Some documents included in a firmís tax accrual work papers can be shielded from IRS scrutiny if they contain "legal" analyses of the hazards of "soft spots" in the firm's returns.
October 25, 2007
by John Karayan, JD/PhD
Generally Accepted Accounting Principles (GAAP) requires that income tax expense must be matched with corresponding revenue, even if the actual tax might not be due for years. Generally Accepted Auditing Standards (GAAS) requires that auditors opine on the fairness of management’s efforts to estimate the accruals of such deferred taxes, and routinely maintain tax accrual work papers on their own, or evaluate a firm’s internal work papers which support the tax accrual. These work papers are an IRS auditor’s dream, because they provide a road map pinpointing the "soft spots" in a firm’s tax return. They often include information which would give an IRS auditor a great deal of leverage when negotiating the appropriateness of positions taken by the taxpayer. These positions could include memoranda or opinions letters about such sensitive issues as the extent to which a position is supported by “substantial authority” as well as its “more-likely-than-not” status.

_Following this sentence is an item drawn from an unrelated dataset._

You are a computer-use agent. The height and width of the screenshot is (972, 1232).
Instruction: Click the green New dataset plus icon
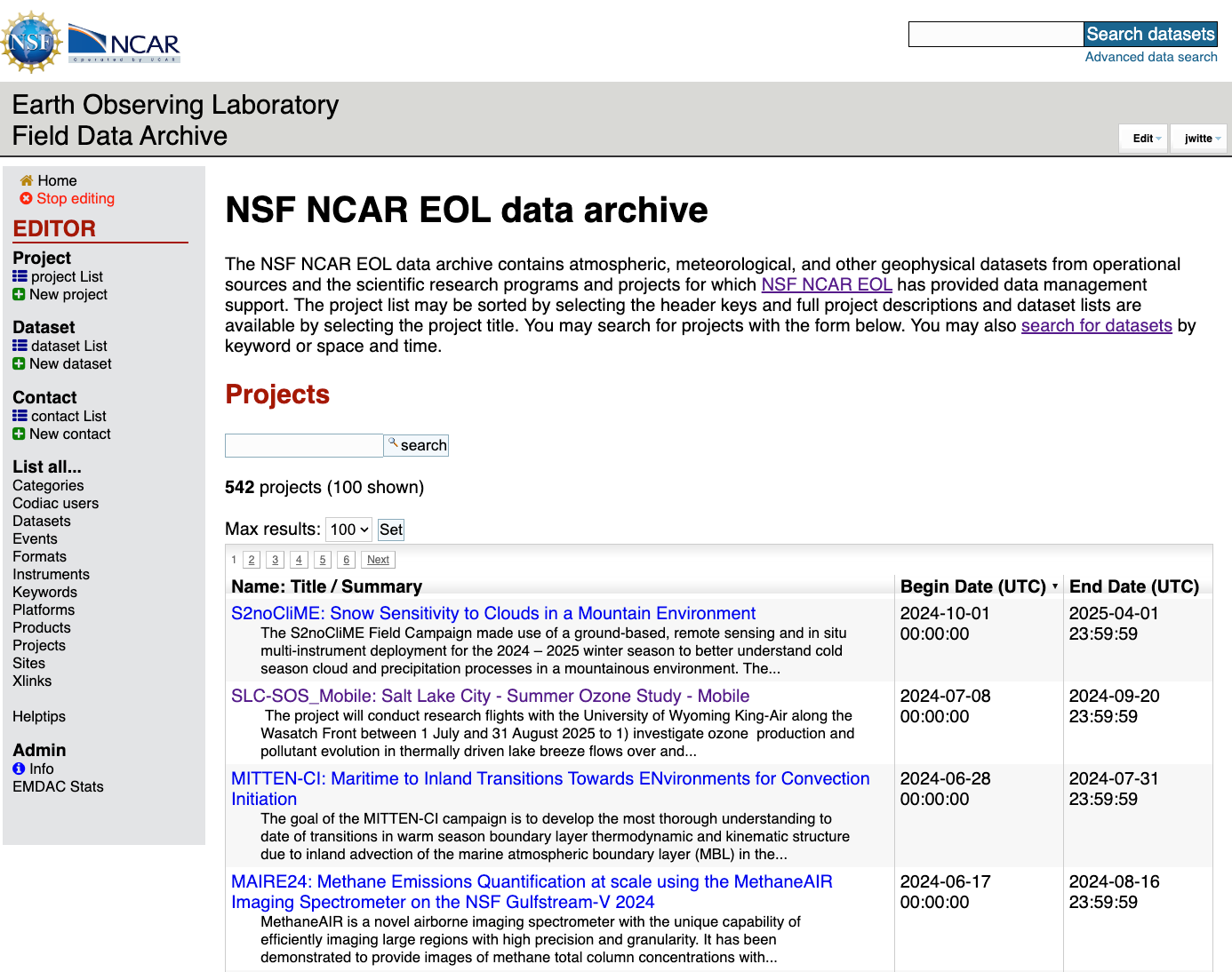[19, 363]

For nearly a quarter century, it has been the IRS’ opinion that United States v. Arthur Young & Co., 465 U.S. 805 (1984) recognize the IRS’ right to obtain tax accrual work papers during an audit. Internal Revenue Manual Sec. 188.8.131.52.2. In practice the Service has followed a policy of restraint: In non-criminal cases, tax accrual work papers are not to be requested except in unusual circumstances. Announcement 2002-63, 2002-2 C.B. 72 (allowing routine requests for such work papers regarding tax shelter activities).
Recent court cases have suggested, however, that tax accrual work papers can be privileged. A good example is U. S. v. Roxworthy, rev’g & rem’g an unpublished decision of the DC WD Kentucky, 457 F. 3d 590 (6th Cir. 2006). At issue there were two memoranda prepared by external non-law firm consultants. The memos included analyses of possible IRS counter-arguments to taxpayer’s position, as well as evaluating “more-likely-than-not” consequences of the taxpayer's return position and the extent to which it was supported by “substantial authority.” The Court held that these were protected by the attorney work product privilege. They also would have been protected by both the attorney-client and the new IRC Sec. 7525 tax practitioner-client privilege, except these were waived because the taxpayer disclosed the documents to an independent auditor for SEC purposes. Most recently, in U. S. v. Textron, Inc. (DC Rhode Island 2007), 2007-2 USTC ¶50,605 — handed down in August — it was held that tax accrual work papers were not protected from the IRS by the attorney-client privilege, but were protected by both the new IRC Sec. 7525 tax practitioner-client privilege, and by the attorney work product privilege.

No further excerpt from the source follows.